The textural properties of the MMCF@Thr-Pd nanocatalyst studied using N₂ adsorption/desorption analysis are reported in Table 1 and compared to a pure M-MCF. The N₂ adsorption–desorption isotherms are shown in Fig. 8. As observed, the isotherms exhibit a type IV behavior, with a hysteresis loop, that is characteristic of mesoporous materials.⁴² The surface area, pore volume, window size, and cell size of M-MCF were 285.95 m² g⁻¹, 1.01 cm³ g⁻¹, 15.01, and 25.85 nm, respectively.
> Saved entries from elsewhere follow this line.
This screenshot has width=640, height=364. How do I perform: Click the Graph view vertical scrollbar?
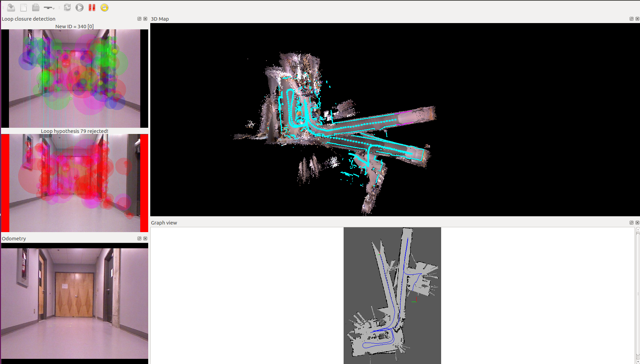(x=638, y=295)
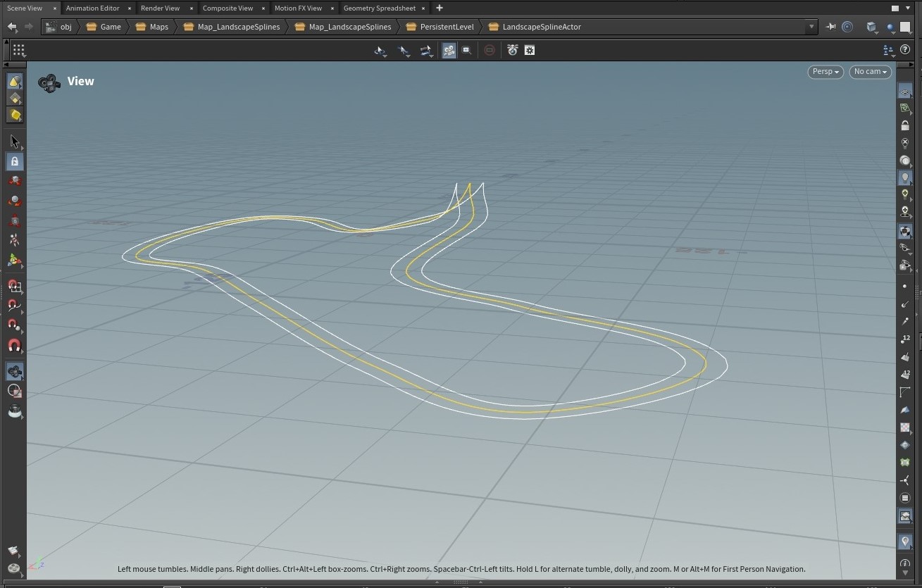Open the No cam camera dropdown
This screenshot has height=588, width=922.
pos(870,72)
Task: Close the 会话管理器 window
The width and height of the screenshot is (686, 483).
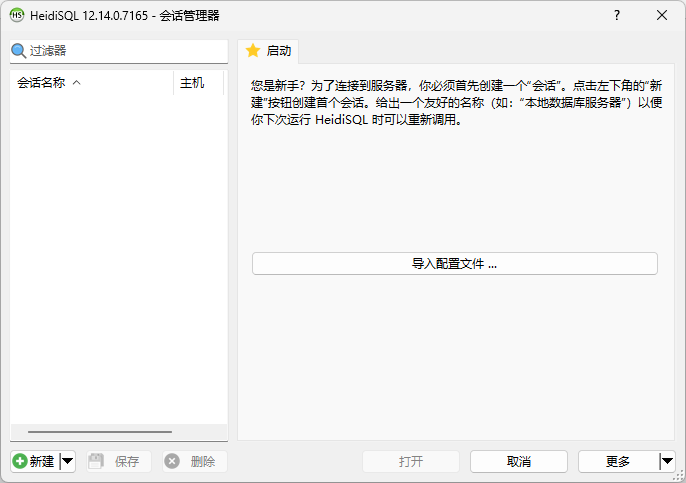Action: (662, 15)
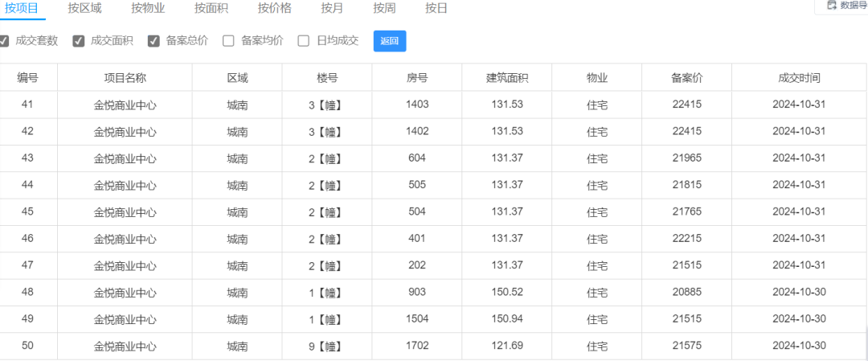868x361 pixels.
Task: Select row 48 with room 903
Action: coord(433,293)
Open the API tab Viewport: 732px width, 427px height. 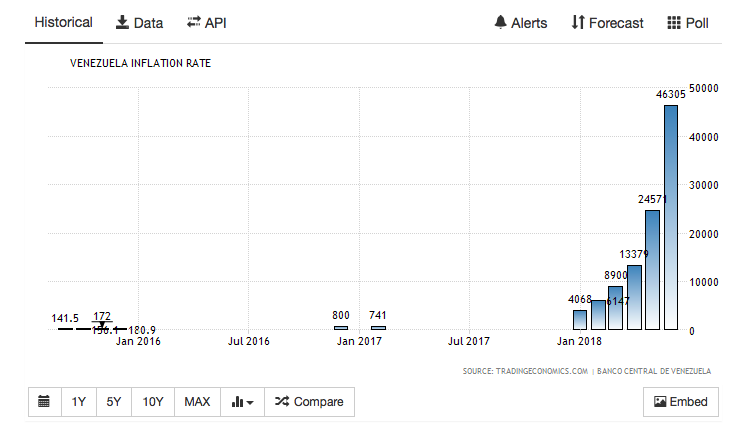pyautogui.click(x=206, y=23)
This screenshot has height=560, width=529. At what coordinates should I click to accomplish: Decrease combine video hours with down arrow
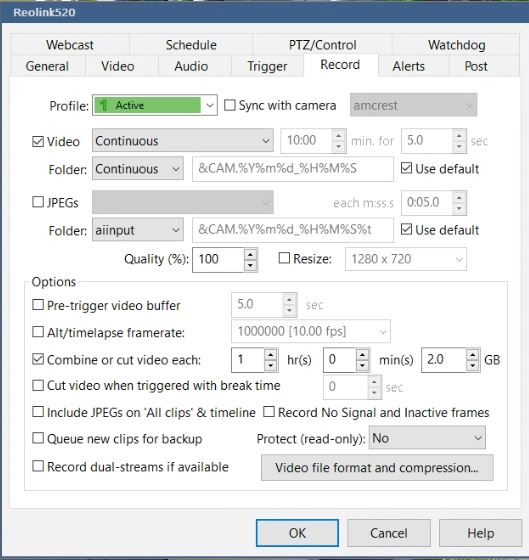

After the modification of MMCF with Pd complexes, the amount of N₂ adsorbed decreased significantly, and accordingly, the surface area, pore volume, window size, and cell size changed to 168.89 m² g⁻¹, 0.57 cm³ g⁻¹, 14.40, and 22.61 nm, respectively. These results confirm a fine coating of the Pd complex inside the magnetic mesocellular foams.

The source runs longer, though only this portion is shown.